Der 'Lyrik-Baukasten' ist eine systematische Einführung ins professionelle dichterische Arbeiten und richtet sich an Anfänger wie an Fortgeschrittene. Methodisch aufgebaute Übungen zeigen unterschiedliche sprachliche Techniken und erproben sie. Zugleich stellt der Band Fragen nach grundsätzlichen Möglichkeiten und Grenzen der Poesie. Der 'Lyrik-Baukasten' betrachtet Dichtung nicht als Selbsterfahrung oder -befreiung, sondern als komplexen gestalterischen Prozess im Kontext der Weltliteratur. Zu den besprochenen Themen gehören: Klang, Bild, Stil, Komposition und Rezitation. Zahlreiche Beispiele beleuchten die Übungen.
Rezensionsnotiz zu
Süddeutsche Zeitung, 25.04.2007
Den Rezensenten Jörg Drews bringt diese Anleitung zum Gedichteschreiben von Alexander Nitzberg offensichtlich zum Haareraufen, die Vereinfachungen nimmt er "zunehmend verärgert" zur Kenntnis.
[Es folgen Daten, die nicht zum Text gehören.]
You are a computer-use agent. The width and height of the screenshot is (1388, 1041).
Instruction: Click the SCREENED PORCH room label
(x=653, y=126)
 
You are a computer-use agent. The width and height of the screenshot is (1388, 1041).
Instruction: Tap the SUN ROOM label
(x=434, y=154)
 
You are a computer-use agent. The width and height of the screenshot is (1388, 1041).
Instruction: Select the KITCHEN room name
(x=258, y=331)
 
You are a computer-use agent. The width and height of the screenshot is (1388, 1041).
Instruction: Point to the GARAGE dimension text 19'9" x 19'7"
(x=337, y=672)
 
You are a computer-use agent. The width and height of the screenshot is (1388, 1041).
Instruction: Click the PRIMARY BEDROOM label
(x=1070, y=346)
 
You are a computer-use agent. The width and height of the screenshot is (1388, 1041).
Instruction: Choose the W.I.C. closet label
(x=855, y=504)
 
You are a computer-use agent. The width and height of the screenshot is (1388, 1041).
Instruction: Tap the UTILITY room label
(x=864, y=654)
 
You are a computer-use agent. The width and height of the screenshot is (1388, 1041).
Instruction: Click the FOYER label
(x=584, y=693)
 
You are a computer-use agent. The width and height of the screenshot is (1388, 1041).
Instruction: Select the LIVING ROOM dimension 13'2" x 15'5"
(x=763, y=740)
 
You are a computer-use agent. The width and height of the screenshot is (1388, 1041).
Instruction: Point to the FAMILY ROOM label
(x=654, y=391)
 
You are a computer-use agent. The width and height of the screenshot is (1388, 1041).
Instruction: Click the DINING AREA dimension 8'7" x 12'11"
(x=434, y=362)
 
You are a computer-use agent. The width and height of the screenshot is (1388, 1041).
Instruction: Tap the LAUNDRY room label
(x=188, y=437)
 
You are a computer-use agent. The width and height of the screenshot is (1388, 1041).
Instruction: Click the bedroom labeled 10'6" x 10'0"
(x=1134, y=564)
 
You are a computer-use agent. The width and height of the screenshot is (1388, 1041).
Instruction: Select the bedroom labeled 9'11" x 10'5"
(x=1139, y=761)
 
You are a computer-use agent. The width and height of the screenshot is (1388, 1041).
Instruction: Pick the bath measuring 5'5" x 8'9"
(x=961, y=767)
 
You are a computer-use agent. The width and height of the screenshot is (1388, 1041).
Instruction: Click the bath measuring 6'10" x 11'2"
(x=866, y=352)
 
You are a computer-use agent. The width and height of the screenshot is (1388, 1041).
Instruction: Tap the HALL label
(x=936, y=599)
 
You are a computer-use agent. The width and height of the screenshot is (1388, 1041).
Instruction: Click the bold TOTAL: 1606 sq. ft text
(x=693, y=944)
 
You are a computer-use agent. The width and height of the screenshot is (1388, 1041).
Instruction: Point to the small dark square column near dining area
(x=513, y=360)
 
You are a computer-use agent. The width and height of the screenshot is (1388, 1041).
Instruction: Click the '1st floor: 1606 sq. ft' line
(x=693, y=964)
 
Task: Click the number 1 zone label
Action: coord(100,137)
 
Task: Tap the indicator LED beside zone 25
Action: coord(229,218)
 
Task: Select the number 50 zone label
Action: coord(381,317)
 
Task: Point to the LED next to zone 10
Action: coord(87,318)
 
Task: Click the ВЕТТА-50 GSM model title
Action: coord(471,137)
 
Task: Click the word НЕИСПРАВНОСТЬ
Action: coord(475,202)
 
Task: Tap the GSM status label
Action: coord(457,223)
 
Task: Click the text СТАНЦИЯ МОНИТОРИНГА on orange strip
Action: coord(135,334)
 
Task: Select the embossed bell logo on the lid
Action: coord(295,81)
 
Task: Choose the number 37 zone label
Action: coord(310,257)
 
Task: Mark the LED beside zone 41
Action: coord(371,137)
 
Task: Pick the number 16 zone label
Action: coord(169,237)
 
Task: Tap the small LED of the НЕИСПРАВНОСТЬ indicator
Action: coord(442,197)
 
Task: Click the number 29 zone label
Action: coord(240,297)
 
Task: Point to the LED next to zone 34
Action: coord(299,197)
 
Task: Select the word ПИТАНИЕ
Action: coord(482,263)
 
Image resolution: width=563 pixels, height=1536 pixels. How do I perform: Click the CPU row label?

Seiner offensichtlichen Verzweiflung angesichts des Unterfangens, an dem sich der Autor versucht, verleiht Drews Ausdruck, indem er das Projekt, das ihm schon vom Ansatz her - Lesern Poetik nach dem Baukastenprinzip beizubringen - recht "pausbäckig" erscheint, mit mal mehr, mal weniger freundlichem Spott überzieht. Schließlich meckert er über Stilblüten oder die angeblich nicht korrekte Unterscheidung von Lakonik und Lakonie. Kluge Gedanken findet man in dem Buch jedenfalls nach Meinung des Rezensenten hauptsächlich in den Zitaten anderer Leute: "Aus einem solchem Mix, manchmal simplistisch und manchmal fremdwortgespickt, wird doch keine stringente Poetik, noch nicht einmal eine halbwegs lustige Bastelanleitung."
Rezensionsnotiz zu
Frankfurter Allgemeine Zeitung, 19.10.2006
Ganz so einfach wie das Stapeln von Bausteinen sei es nun doch nicht, Lyrik zu produzieren, gibt Sandra Kerschbaumer angesichts des Titels von Alexander Nitzbergs Lyriklehrbuch zu bedenken. Der Autor, ein Dozent für literarisches Schreiben, führe zwar anschaulich und mit nützlichen Übungen in die technische Seite des Schreibens ein. Was die andere Seite des Gedichts, den Gehalt angeht, kommen ihr jedoch Zweifel. Denn seinen Lesern diesen Aspekt beizubringen, gelinge Nitzberg trotz der Anleihen bei den Großen der Lyrikgeschichte nicht so gut: Inspiration, die Nitzberg seinen Lyrikschülern abfordert, könne man ihnen eben nicht beibringen, bemängelt Kerschbaumer. Gänzlich unplausibel findet sie aber die Verbote, die er ausspricht, denn die gingen apodiktisch von einem allzu engen Lyrikbegriff aus, der nicht nur per se fragwürdig, sondern bisweilen auch uneinheitlich ist. An Hans Magnus Enzensbergers "Wasserzeichen der Poesie", für die Rezensentin das Referenzwerk dieses Genres, kommt Nitzberg jedenfalls nicht heran.